§ RECORDS FOR THIS EXERCISE
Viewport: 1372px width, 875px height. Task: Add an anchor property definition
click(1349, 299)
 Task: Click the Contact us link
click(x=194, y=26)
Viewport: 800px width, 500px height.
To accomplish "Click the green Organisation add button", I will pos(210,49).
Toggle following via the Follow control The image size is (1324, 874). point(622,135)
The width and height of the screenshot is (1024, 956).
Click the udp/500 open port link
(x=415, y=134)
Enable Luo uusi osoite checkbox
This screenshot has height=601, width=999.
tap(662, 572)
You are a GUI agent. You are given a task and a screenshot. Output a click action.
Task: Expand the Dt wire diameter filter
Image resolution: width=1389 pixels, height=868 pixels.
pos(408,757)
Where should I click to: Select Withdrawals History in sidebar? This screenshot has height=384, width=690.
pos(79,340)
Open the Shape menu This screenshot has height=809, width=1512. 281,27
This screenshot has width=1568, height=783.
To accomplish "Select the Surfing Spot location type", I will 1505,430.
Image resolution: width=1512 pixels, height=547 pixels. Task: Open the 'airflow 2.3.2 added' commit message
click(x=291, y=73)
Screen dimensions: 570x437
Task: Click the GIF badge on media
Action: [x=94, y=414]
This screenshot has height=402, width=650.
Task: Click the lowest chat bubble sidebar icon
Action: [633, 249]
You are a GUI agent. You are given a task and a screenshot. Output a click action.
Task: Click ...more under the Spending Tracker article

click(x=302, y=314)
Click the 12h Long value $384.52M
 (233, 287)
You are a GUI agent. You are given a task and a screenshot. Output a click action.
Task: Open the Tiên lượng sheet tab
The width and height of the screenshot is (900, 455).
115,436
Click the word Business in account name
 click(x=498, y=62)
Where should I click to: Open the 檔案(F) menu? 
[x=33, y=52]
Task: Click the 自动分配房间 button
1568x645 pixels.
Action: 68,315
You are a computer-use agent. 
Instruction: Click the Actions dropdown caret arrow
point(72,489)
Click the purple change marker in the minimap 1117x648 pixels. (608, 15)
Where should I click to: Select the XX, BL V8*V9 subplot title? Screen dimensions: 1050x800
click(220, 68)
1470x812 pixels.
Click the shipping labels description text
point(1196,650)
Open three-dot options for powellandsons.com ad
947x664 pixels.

§ EXERCISE DIRECTIONS
Collect from the data above every line that includes "accomplish".

§ RESPONSE FOR THIS EXERCISE
To accomplish "Click the green Organisation add button", I will pos(210,49).
To accomplish "Select the Surfing Spot location type", I will 1505,430.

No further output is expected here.